Please copy each line from the entries that contains the string "chevron".

→ Input for this task
- - - - - - -

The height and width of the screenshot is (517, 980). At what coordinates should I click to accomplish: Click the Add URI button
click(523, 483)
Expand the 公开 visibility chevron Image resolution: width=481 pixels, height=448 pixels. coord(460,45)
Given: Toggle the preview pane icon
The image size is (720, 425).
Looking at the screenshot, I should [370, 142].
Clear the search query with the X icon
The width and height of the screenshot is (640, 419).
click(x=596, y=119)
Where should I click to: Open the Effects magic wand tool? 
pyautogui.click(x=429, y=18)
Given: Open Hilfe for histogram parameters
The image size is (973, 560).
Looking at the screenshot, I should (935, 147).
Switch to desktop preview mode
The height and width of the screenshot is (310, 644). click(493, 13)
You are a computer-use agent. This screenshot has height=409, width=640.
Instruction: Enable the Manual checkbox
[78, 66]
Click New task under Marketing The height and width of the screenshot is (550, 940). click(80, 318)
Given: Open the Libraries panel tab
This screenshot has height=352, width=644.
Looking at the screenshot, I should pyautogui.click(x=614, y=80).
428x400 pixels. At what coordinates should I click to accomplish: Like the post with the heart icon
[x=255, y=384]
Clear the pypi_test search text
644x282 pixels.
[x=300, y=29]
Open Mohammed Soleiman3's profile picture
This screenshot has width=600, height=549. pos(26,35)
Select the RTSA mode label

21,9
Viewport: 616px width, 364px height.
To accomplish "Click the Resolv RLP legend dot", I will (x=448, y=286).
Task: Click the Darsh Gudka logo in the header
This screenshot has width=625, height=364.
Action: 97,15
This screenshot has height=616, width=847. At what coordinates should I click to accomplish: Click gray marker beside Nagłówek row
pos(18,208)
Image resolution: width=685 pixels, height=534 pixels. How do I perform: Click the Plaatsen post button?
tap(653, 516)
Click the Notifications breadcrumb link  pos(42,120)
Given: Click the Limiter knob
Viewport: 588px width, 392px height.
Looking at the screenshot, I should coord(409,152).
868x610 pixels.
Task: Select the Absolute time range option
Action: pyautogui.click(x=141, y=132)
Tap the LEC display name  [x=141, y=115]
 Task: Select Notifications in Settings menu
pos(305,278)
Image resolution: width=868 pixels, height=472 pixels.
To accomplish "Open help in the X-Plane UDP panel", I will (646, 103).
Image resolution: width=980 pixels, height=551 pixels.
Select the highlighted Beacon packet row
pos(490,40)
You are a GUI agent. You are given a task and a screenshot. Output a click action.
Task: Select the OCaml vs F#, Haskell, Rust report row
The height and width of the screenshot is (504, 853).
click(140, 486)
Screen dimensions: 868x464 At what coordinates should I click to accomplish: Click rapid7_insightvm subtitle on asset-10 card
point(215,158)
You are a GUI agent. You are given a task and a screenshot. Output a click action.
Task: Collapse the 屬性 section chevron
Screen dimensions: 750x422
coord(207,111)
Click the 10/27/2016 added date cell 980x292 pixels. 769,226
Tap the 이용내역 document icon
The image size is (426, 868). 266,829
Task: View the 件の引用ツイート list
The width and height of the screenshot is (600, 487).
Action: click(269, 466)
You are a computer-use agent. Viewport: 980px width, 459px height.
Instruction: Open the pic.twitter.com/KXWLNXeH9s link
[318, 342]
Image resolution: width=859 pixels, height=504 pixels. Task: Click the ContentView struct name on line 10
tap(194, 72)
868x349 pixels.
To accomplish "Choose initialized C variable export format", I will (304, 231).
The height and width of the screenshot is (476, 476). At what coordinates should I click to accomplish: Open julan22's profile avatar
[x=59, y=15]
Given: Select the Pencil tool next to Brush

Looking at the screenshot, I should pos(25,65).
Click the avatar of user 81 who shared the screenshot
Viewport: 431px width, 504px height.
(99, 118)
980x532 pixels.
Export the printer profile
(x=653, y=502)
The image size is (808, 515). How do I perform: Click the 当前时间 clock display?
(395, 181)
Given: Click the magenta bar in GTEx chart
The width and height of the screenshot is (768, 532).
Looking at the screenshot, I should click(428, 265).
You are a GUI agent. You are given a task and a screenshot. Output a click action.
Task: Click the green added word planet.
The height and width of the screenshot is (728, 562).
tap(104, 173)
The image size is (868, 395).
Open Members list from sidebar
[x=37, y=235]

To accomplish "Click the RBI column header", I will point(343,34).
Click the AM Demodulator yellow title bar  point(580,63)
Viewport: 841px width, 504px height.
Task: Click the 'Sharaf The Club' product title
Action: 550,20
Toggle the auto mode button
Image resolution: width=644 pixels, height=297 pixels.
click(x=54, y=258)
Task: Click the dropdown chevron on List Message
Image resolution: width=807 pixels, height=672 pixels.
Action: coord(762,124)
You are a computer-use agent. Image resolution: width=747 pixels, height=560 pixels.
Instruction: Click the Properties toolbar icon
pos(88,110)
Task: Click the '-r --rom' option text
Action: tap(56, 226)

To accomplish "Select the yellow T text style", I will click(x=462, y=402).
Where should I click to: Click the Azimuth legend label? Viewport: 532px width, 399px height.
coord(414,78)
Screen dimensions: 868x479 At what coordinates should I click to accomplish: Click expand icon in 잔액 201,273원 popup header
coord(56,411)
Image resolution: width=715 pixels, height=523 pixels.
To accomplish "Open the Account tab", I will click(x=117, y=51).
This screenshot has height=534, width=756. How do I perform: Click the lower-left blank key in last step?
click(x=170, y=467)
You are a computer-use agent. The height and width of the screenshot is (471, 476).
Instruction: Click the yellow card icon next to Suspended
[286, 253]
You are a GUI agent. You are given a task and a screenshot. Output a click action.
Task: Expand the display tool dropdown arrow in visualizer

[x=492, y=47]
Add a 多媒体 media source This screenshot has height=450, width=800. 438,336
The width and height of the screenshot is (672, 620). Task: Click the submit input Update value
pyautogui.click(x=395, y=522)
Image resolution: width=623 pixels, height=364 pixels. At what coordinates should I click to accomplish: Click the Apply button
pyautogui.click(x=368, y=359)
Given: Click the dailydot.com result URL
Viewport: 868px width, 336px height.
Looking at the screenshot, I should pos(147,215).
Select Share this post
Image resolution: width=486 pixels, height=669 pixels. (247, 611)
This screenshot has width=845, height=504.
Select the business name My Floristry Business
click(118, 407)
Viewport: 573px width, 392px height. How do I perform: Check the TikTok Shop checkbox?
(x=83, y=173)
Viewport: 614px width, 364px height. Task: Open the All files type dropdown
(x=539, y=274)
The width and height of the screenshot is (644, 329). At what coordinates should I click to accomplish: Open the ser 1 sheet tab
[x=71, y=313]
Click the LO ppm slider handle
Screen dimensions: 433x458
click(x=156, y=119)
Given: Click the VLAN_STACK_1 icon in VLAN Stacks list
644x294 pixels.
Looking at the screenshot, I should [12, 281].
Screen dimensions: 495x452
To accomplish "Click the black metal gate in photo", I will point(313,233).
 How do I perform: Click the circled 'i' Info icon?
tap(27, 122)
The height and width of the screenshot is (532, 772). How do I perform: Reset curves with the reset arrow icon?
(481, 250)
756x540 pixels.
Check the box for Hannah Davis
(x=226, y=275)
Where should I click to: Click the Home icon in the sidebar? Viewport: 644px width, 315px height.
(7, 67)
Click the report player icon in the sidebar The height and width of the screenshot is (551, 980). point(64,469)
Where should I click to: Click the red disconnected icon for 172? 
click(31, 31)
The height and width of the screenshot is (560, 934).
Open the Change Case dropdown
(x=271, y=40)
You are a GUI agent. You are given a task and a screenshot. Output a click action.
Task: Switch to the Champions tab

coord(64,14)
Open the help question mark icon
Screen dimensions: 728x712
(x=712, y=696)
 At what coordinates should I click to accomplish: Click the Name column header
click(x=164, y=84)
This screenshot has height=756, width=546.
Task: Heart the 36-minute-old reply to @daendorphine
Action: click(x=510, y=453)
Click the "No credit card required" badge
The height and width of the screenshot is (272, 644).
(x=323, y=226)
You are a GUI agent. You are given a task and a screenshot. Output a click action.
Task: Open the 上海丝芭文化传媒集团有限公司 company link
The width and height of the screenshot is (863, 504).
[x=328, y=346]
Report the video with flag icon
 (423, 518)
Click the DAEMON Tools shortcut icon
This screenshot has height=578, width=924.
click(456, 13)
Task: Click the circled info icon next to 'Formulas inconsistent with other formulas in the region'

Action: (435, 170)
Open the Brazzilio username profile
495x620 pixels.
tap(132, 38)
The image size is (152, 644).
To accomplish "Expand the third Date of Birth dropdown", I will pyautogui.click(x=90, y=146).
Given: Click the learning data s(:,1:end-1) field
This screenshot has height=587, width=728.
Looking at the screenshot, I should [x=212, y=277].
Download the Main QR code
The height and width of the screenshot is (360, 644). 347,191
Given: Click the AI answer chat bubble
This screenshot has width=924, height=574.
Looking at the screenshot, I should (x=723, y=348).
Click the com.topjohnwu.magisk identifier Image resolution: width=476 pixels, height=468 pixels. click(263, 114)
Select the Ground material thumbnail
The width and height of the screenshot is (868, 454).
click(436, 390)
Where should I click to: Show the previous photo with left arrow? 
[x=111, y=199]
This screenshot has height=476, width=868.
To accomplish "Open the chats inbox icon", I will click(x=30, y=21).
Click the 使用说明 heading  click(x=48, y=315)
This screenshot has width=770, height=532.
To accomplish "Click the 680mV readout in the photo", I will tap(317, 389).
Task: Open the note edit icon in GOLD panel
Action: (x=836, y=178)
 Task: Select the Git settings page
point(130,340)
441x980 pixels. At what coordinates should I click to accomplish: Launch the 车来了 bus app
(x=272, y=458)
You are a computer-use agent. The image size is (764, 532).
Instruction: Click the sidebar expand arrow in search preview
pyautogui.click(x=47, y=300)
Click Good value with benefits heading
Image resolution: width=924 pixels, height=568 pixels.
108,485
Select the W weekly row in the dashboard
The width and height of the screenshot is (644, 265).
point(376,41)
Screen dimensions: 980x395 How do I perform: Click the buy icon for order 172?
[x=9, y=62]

- - - - - - -

→ Exercise solution
Expand the 公开 visibility chevron Image resolution: width=481 pixels, height=448 pixels. coord(460,45)
Task: Collapse the 屬性 section chevron
Task: Click the dropdown chevron on List Message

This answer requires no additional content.